Being Wittgenstein’s birthday, reminded me that, at the end of last week, I’d listened to a 2015 Royal Institute of Philosophy talk “Why Wittgenstein Matters” by Ian Ground.
Sadly audio only, even though the speaker uses a few slides that we don’t see, but a very interesting talk. Partly about the importance of Witt in terms of his distorting effect on philosophy generally, but also a good summary of what his most important thoughts actually were.
Main reason for posting the link now is that the reminders reminded me I’d noticed in the side-bar to the above another Witt “RIoP” lecture by Rupert Read of a similar vintage.
Now I am prejudiced against RR thanks to his extremist Extinction Rebellion / end-of-civilisation links, and one particular experience of his unpleasant interaction on an IAI “How The Light Gets In” panel. But I had noticed he was a Witt scholar, and in fact has a book out in 2021 “Wittgenstein’s Liberatory Philosophy”. So I guess I should listen to what he actually has to say bout Witt. (He has done more talks / interviews to support his book publication, but this predates that.)
He’s clearly already on his anti-technological-progress agenda. New technological innovation isn’t progress, economic growth or development isn’t progress – no arguments there. Scientism isn’t the solution to all our problems – the source of all progress – in the real world – agreed, absolutely.
Problem for me is he seems to be advocating the opposite – explicitly advocating against these. Justifying his anti-establishment, destructive, anarchic, rebellion. No argument we need more enlightened values of what progress could and should be. A proper conservative ecologism, as opposed to neo-libertarianism, as opposed to economic “sustainability”. Seems we may agree strategically (aims of conservative values) even if I’d disagree on destructive tactics. But it is indeed memetic – rescuing our minds from dominating, infectious ideologies that have become part of received wisdom. Anti-establishment in that sense. It is where Wittgenstein fits.
Flourishing, wisdom … what’s not to like.
I need to give Read more time and credence.
Toward the end of the talk (37:00 or so), Read says he doesn’t want to encourage pessimism. Following his reading of Wittgenstein’s aphorism, he calls for progress to be a feature of civilization rather than its form. How exactly this is to be manifested, he doesn’t seem to know; he is merely saying that we need urgently to think about it. The first step is to consider how progress is, indeed, the form of our civilization rather than a feature, and this is what the lecture is about.
He calls for “wisdom,” and a little earlier he used the word in connection with Socrates’ idea of progress (as opposed to Aristotle’s). I would have to replay the audio looking for the reference, which is why I prefer transcripts to YouTube.
He also talks about individualism, and I’ve been thinking about this and its implications for identity politics. With luck I’ll come up with a blog post about it soon.
Form or feature, it’s progress and conservation of the values of civilisation that matter. “Wise” values as opposed to accountable stuff (money or CO2 levels or population or trees or fish-in-the-sea or species). Economic growth was always a red-herring, a proxy for continuity of creative activity – a slight but sufficient excess of creation over destruction – to keep the wheels turning. Once we focus on those objectively “accountable” measures, we’ve missed the actual point.

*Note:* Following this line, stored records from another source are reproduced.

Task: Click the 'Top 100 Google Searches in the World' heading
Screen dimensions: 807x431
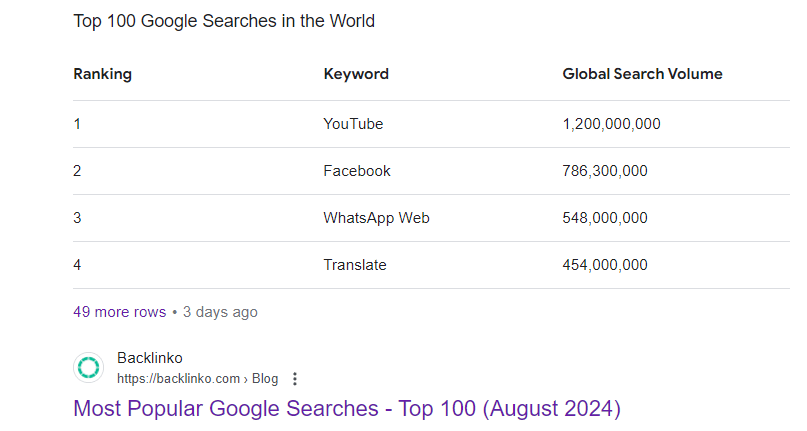Action: 224,21
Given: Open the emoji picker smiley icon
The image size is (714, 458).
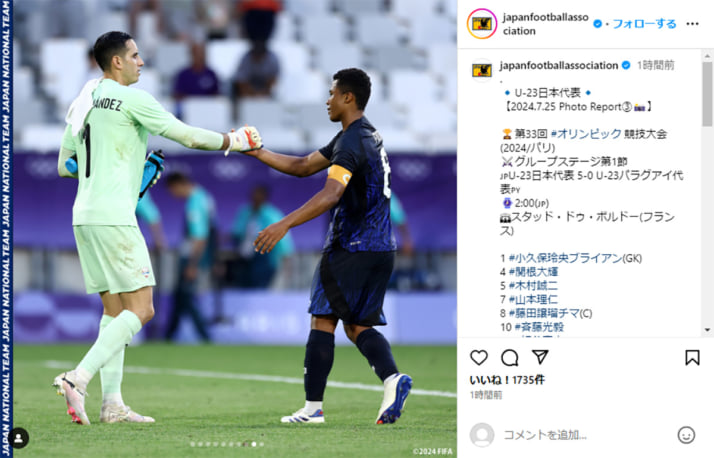Looking at the screenshot, I should point(686,435).
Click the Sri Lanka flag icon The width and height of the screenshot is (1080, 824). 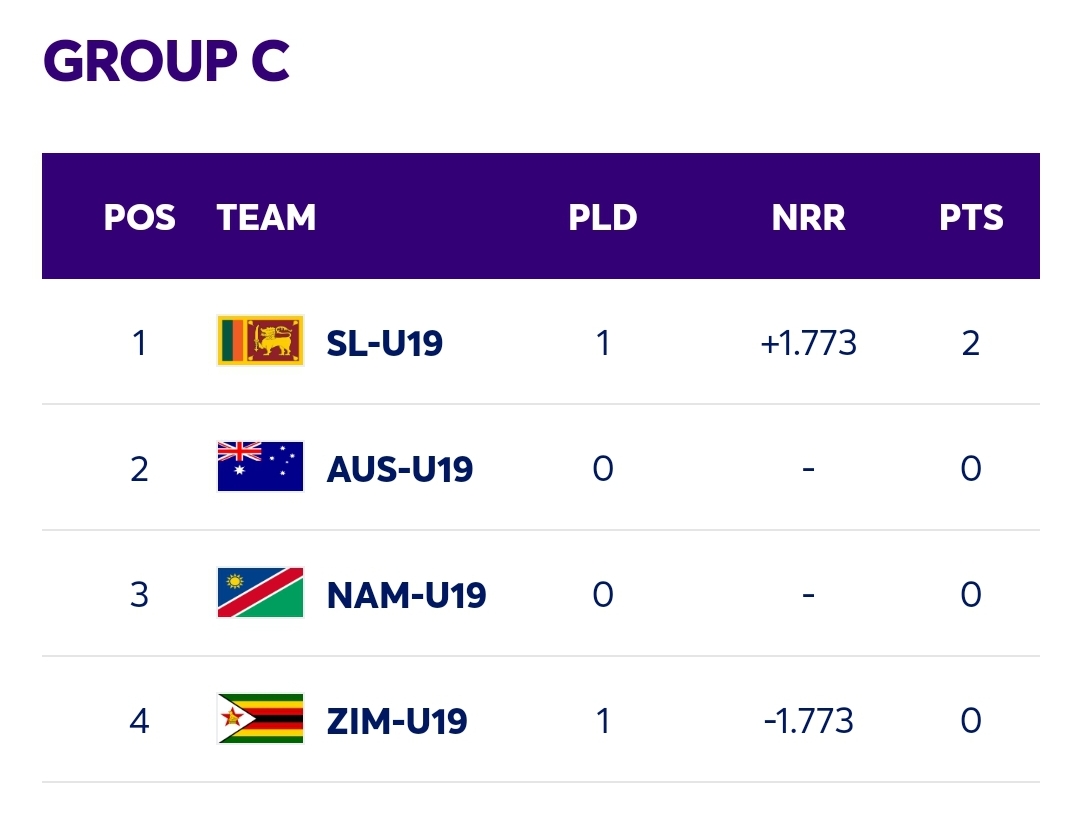260,341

(When it comes to post-capitalist economics, Paul Mason has some good suggestions – the place of individuals and “unions” are key – there have to be institutions and organisations of some kind. I fear Read is basically anti-capitalist, anti-establishment, full stop.)
I haven’t followed him, so I couldn’t say whether he is anti-capitalist, full stop, but in this lecture he seems to be concerned that the very concept of civilization (which he sometimes contrasts with “culture”) smuggles in the idea of “progress” as a defining characteristic, making growth the only possible option by definition. To the extent that capitalism expresses this unspoken, underlying assumption, he would surely find Wittgensteinian fault with it, as he would with any activity that is incapable of questioning the primacy of progress as a goal unto itself.
He seems to be comfortable with the idea of progress towards specific goals as a feature of civilization, an activity from which it can step away, instead of one that practically defines it. To the extent that capitalism can step away from progress, he might be fine with it. But how can capitalism step away from progress, when the activity itself is premissed on “development” (or “improvement,” as in early English capitalism)? Such absurd demands lead to empty phrases such as “sustainable development,” which are really thin masks for the inexorability of progress.
If this is anti-capitalism “full stop,” it is at least a considered position. But I see it more as a structural critique of our economic options, which does not set aside the idea that, for example, a wealthy and cvilized nation can provide health care for its population or look after its elderly with dignity. To make progress towards these things is to treat progress as a feature. To put “progress” before health care and human dignity leads us away from these things, and is a mistake; and on the evidence, capitalism tends to do that. The professor merely has a theory about why, and I’m not sure it’s wrong.
Yes, I’d agree with you on the strength of this – he’s not wrong – in professorial mode.
(As I said “What’s not to like?”)
In anarchist campaigning mode, he comes across much more negatively dogmatic in my on-line and in-person experience.